If a line in the records below holds the word "Москва", copy it.

Records drawn from a dataset

- - -

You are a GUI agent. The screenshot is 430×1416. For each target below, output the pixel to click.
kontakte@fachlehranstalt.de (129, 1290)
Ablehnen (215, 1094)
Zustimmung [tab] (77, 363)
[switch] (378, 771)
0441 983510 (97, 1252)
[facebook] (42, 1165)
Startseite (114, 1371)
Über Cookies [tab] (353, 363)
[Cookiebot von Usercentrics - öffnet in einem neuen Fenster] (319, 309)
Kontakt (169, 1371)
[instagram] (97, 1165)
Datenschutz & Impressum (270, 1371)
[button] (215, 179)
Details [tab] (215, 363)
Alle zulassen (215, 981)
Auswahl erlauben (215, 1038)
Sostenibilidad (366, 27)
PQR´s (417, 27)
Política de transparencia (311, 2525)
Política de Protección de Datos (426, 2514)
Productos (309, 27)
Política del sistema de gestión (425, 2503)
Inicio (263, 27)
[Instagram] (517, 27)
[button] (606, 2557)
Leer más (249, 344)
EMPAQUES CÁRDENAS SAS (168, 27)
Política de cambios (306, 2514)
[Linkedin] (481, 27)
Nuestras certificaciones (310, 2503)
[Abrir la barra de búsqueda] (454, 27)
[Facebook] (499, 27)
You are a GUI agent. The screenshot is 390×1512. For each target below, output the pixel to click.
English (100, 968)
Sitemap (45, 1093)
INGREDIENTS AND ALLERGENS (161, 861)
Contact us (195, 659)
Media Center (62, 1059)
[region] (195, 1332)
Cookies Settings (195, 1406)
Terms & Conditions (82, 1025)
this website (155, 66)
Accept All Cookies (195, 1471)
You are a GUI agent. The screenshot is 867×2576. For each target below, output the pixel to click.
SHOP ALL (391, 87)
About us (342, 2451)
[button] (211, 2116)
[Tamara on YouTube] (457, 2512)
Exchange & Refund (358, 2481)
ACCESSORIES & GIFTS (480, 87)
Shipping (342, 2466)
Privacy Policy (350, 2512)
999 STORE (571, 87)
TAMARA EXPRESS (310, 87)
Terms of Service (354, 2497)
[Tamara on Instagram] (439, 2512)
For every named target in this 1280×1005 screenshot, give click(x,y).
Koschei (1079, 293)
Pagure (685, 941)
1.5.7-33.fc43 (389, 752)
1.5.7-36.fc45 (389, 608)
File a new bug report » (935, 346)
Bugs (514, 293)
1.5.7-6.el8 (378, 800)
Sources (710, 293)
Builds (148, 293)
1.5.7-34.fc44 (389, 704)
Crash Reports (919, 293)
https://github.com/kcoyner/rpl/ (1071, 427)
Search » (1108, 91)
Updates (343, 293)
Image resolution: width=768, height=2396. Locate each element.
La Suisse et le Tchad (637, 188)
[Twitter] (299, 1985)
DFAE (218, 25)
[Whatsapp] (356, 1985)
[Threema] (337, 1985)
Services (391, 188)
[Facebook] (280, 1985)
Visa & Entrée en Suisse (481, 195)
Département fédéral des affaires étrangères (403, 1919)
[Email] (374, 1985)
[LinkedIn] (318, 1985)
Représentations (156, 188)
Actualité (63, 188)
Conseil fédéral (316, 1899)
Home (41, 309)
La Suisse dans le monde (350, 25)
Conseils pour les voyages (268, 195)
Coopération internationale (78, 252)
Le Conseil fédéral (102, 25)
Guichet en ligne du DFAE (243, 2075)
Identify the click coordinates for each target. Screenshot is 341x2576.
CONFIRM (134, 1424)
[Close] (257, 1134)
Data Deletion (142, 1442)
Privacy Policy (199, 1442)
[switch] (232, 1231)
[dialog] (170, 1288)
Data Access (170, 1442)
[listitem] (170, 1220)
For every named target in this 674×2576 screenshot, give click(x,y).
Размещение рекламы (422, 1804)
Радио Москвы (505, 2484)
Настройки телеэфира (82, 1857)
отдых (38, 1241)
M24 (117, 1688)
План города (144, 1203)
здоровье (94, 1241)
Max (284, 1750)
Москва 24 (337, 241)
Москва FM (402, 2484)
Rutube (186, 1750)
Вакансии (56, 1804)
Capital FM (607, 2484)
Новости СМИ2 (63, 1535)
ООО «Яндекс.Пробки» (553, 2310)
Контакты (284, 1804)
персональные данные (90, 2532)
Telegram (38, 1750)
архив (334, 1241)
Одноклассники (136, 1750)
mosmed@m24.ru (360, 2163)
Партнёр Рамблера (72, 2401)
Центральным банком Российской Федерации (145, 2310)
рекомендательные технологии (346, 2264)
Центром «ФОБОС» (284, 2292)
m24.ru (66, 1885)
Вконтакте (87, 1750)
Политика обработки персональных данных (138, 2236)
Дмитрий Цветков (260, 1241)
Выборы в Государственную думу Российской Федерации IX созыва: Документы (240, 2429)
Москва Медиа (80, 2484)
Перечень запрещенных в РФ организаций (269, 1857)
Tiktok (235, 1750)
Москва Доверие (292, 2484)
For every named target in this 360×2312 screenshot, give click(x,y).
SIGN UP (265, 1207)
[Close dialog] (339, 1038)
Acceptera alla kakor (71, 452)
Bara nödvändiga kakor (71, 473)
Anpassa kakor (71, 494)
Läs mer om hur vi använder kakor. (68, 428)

- - -

▸ WRITTEN ANSWER:
Москва 24 (337, 241)
Москва FM (402, 2484)
Москва Медиа (80, 2484)
Москва Доверие (292, 2484)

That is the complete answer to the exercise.